I’ve seen tote bags advertised for Mom that have solar panels attached, as if we don’t have enough to schlep around. You call these gifts? Here’s a tip for those still shopping for that special mom in your life: I would not want to be on the receiving end of a dinner prepared by a woman who had just received a composting starter kit for Mother’s Day. Just sayin’.
Not only am I allergic to gifts with political agendas attached, but honestly, what gift could possibly come close to expressing thanks for the towering contributions of the Jewish mother? Think about it: Can you name any other group of mothers anywhere who are genetically wired to make a soup that doubles as penicillin? And don’t underestimate the soaring market value of a Jewish mother’s homemade chicken soup as co-payments for antibiotics begin to skyrocket. Why, I wouldn’t be surprised if a black market emerged for this wondrous invention, with a premium paid for batches that include fluffy matzoh balls. It makes me wonder why Jewish mothers collectively have been denied a Nobel Prize in medicine for our chicken soup alone.
However, you don’t have to be a Jewish mother to realize that raising kids takes so much effort that it keeps us too busy to have time to lobby for prizes on our own behalf, no matter how remarkable a job we have done. That’s okay, darlings, we’ll stay in Chicago or Queens or Phoenix and kvell from a distance when you collect your own Nobel Prizes in Oslo, which, by the way, you would not have won unless we had been on your case to do your homework. To all you Nobel Prize winners, I have this message on behalf of all of your mothers: You’re welcome.
In the last year, various flavor-of-the-month moms have had their days in the sun, each with her own style of parenting, ranging from the almost militaristic “Tiger Moms” to the laissez-faire French moms who reportedly don’t even hand out snacks between meals! (Maybe this is why those kids are rioting in the streets in Paris now.) It’s hard to get the balance right, and the darned thing is, the balance may be different for each kid you have! No wonder this is tough work.
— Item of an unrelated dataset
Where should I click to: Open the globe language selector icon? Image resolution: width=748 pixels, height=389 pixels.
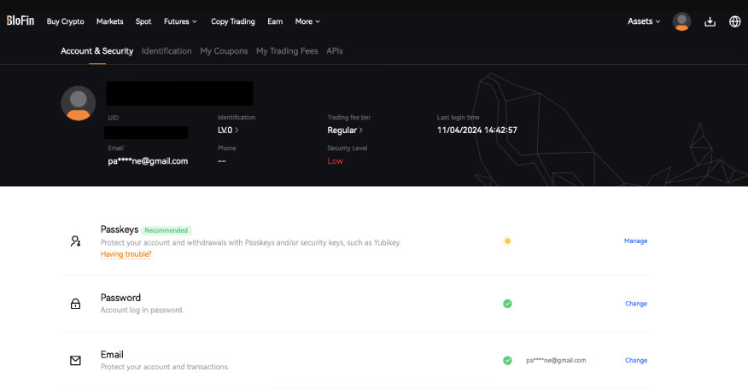click(x=735, y=21)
As for me, I’ve never cared as much about my kids’ academic and extracurricular achievements as much as I have cared about raising them to be mensches. This Yiddish word is bandied about frequently but is hard to translate succinctly. A mensch is someone of good and refined character. Someone who is kind and giving. Someone who is honest, and thinks of others before thinking of the self. Wouldn’t we all be better off if our kids saw that we valued menschiness even more than masters’ degrees?
Now, we mothers tend to have remarkable perspicacity. We know all kinds of things that you don’t think we know. Our radar whispers to us when you are dating someone we don’t approve of, frittering away hours on Facebook, and when you are about to step out into the elements without a sweater, even if it’s a nippy 72 degrees. Which is why we know what you are thinking right now: Okay, I got her a Dustbuster last year. How can I top that this year? To this agonizing question, I have a short-listed the best gifts for Mom that will prove you’re a real mensch. And as a bonus, none of these require the use of recycled banana peels.
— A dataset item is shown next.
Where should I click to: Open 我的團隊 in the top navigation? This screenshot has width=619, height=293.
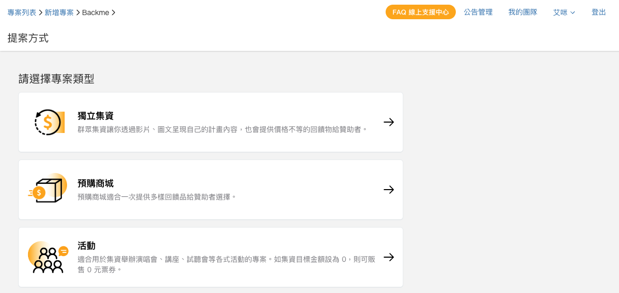pos(523,12)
1. Buy a sweater for yourself and show it to her, promising that you will always wear it if you go out in any inclement weather lower than 72 degrees.
2. If you are single and over 30, marry another mensch. If you do this, you won’t have to worry about gifts for Mom for the next 20 years.
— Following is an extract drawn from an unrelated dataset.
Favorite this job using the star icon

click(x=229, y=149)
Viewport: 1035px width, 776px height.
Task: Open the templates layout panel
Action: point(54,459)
3. Call her and ask her advice, even if you don’t really want it. You will add years to her life. Besides, could it hurt to ask?
4. If you have kids (and if you don’t, why not?) ask her for her recipe for chicken soup. It did wonders for you, didn’t it?
See? You don’t even need to spend a lot of money to please your mother on Mother’s Day. And if you resent the idea that this is a made-up, commercially exploited holiday, just play along. After all, if not for your mom making sure you did your homework, you would have never won 1st prize in that 7th-grade science experiment.
What do you want for Mother’s Day…really?